Lathrop was able to attend and graduate from college. In 1890 she moved to Chicago where she joined Jane Addams and other women social reformers at Hull House, a settlement house aiding recently arrived immigrants. The women at Hull House actively campaigned to persuade Congress to pass legislation to protect children.
Lathrop was the first chief of the U.S. Children’s Bureau, the first woman ever to head a federal bureau. She modeled the Children’s Bureau investigations on the work she did while at Hull House.
The Children’s Bureau under Lathrop lobbied to abolish child labor. The Bureau’s use of scientific language battled contemporary ideas that high infant mortality rates were inevitable in working class and immigrant populations.
Lathrop argued that that high infant mortality among the poor and working class in American cities was not due to ignorance or laziness: “Which is the more safe and sane conclusion! That 88 per cent of all these fathers were incorrigibly indolent or below normal mentally, or that sound public economy demands an irreducible minimum living standard to be sustained by a minimum wage and other such expedients as may be developed in a determined effort to give every child a fair chance?”
In 1917 the American Association for Labor Legislation proposed a national health insurance act that included a provision for weekly cash allocations for pregnant women.

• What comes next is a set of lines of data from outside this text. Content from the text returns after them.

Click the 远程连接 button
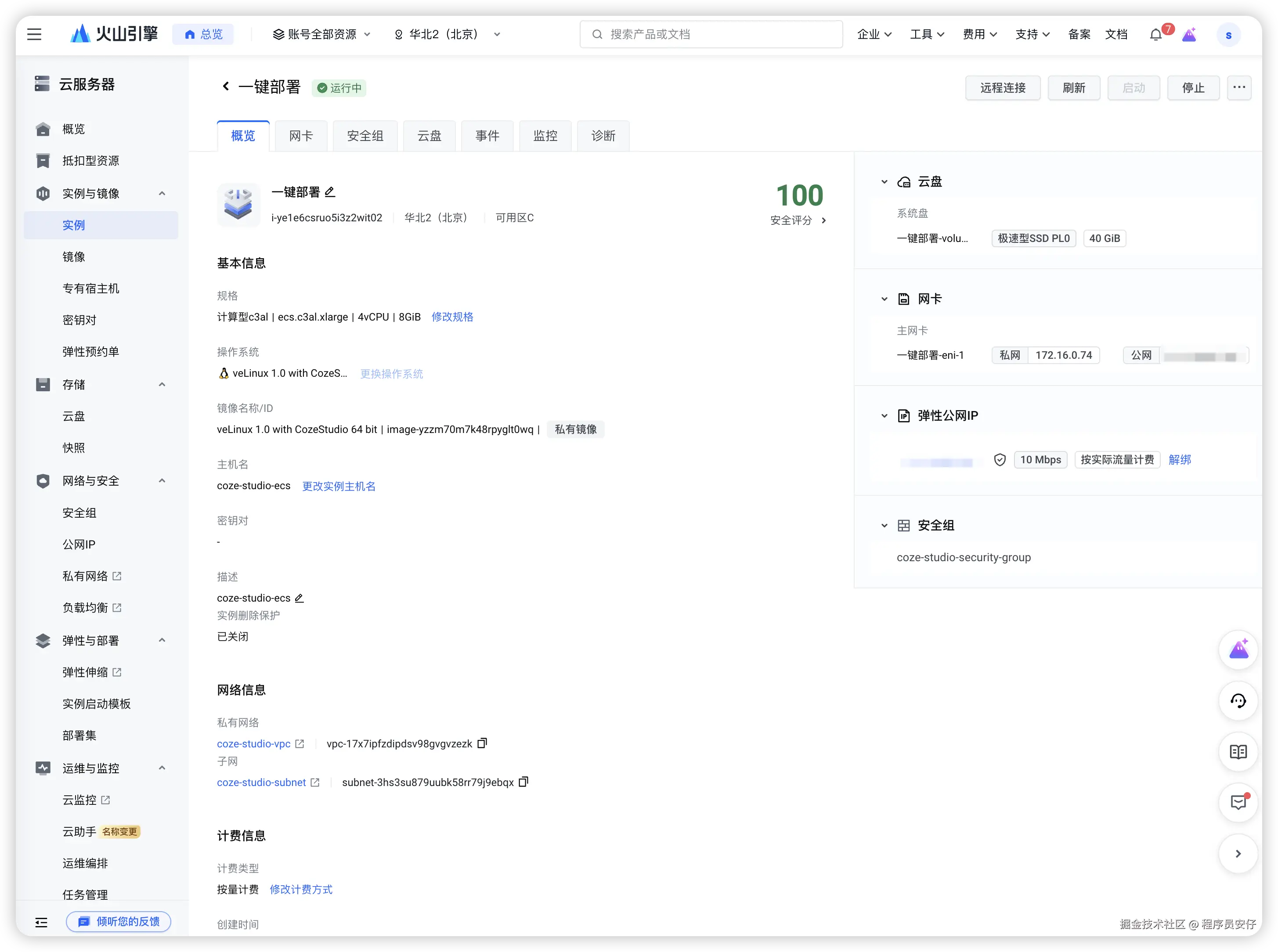This screenshot has height=952, width=1278. [1003, 87]
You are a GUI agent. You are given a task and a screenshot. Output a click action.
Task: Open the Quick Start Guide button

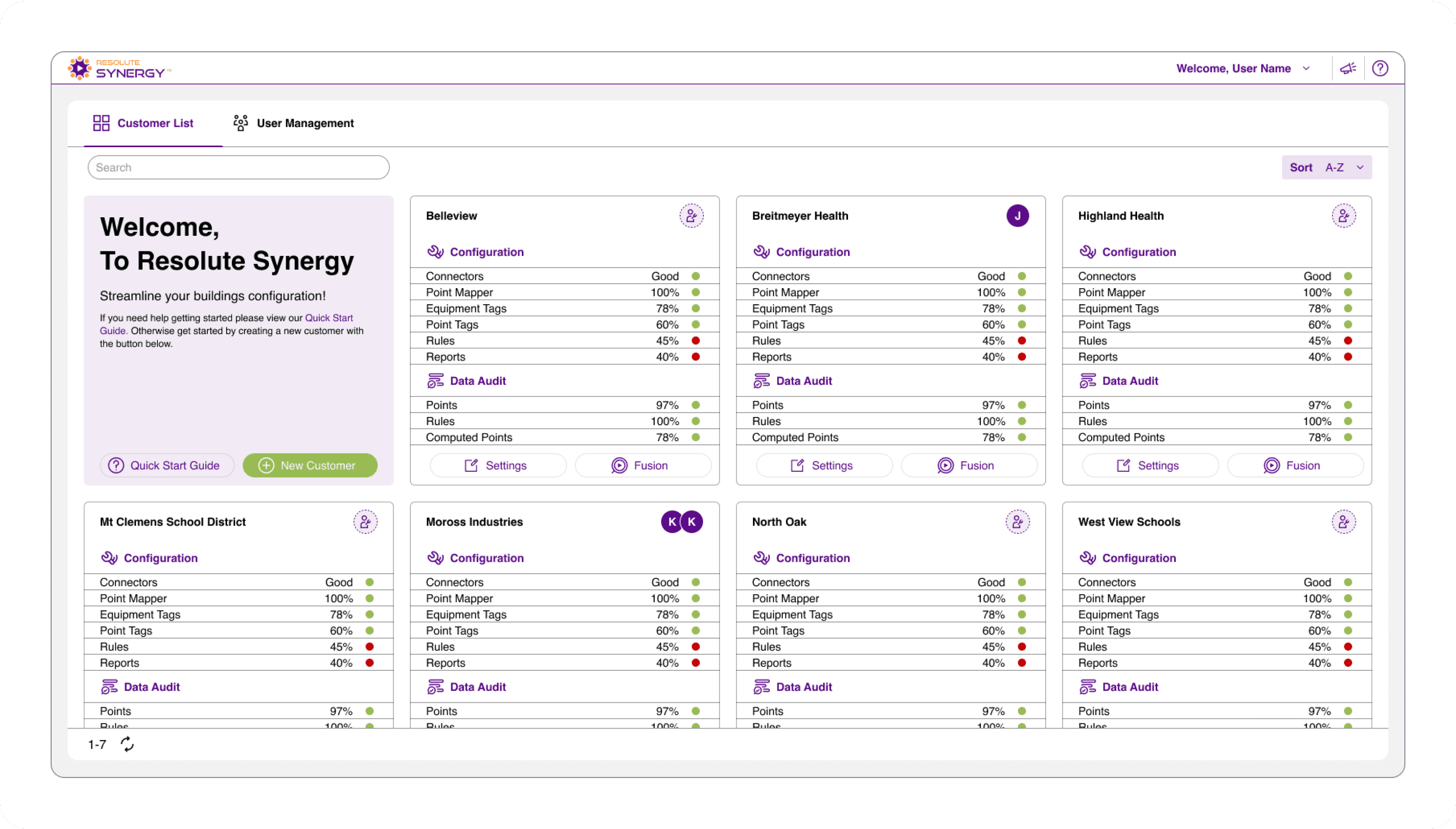(167, 465)
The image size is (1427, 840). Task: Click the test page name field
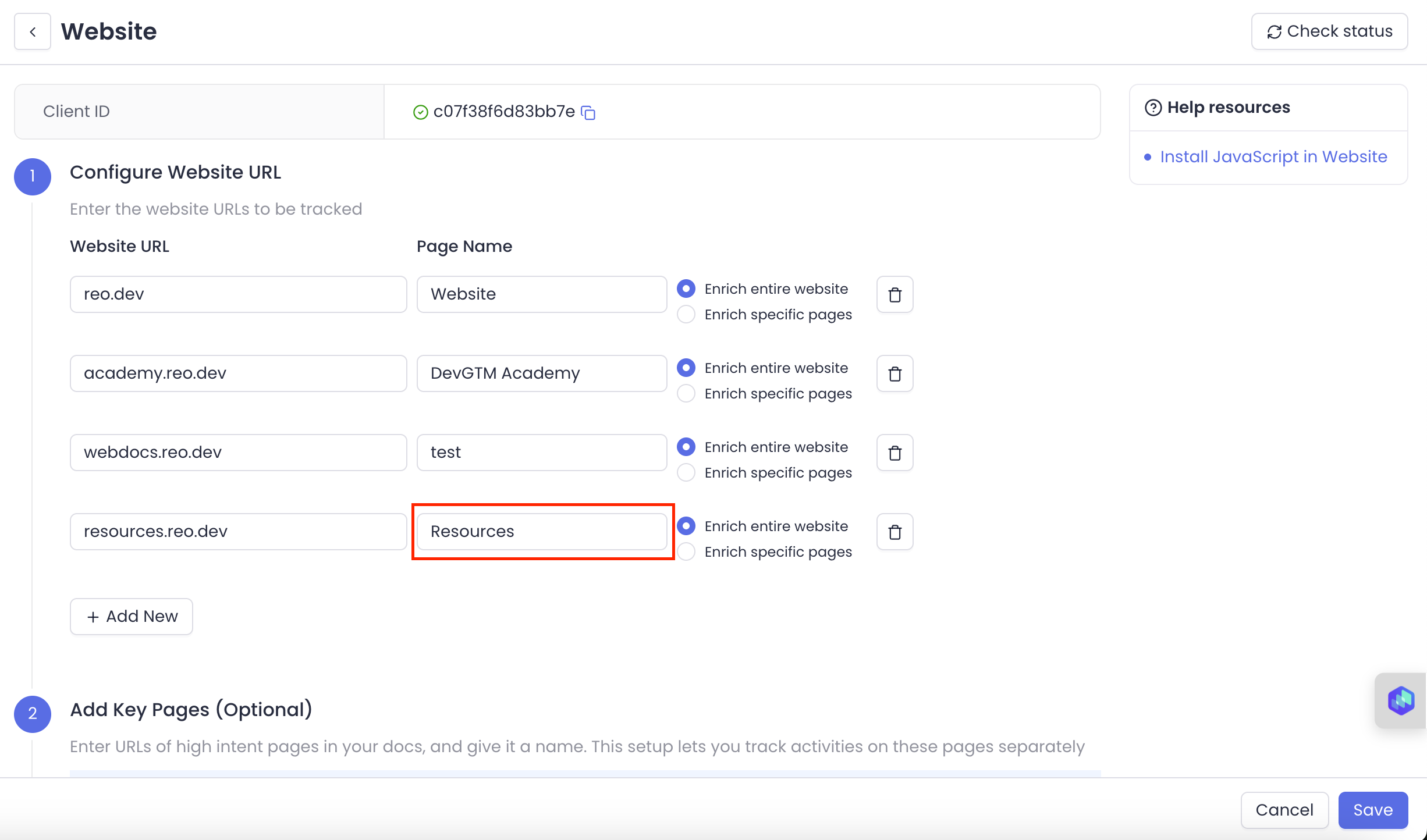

Lathrop went against the private insurance industry and the American Medical Association to support this proposal. The American Medical Association called the law an “imported socialist scheme” and opponents accused Lathrop and other women who supported the act of being part of a sinister “spider’s web’ of Communist conspirators.”
It is important to note that in the South, much of the public health campaigns were undertaken by African-American, Latino or white clubwomen working in their own segregated communities.
Lathrop’s experience had given her firsthand knowledge of the conditions for children in county poorhouses and jails. Prior to the reform era, children over the age of seven were imprisoned with adults. Lathrop helped found the country’s first juvenile court in 1899 and the establishment of a juvenile detention home in Chicago.
After her retirement from the Children’s Bureau in 1922, Lathrop became president of the Illinois League of Women Voters. She also helped form the National Committee of Mental Illness, trying to dispel the myth of mental illness as a sign of moral defect. She died April 15, 1932.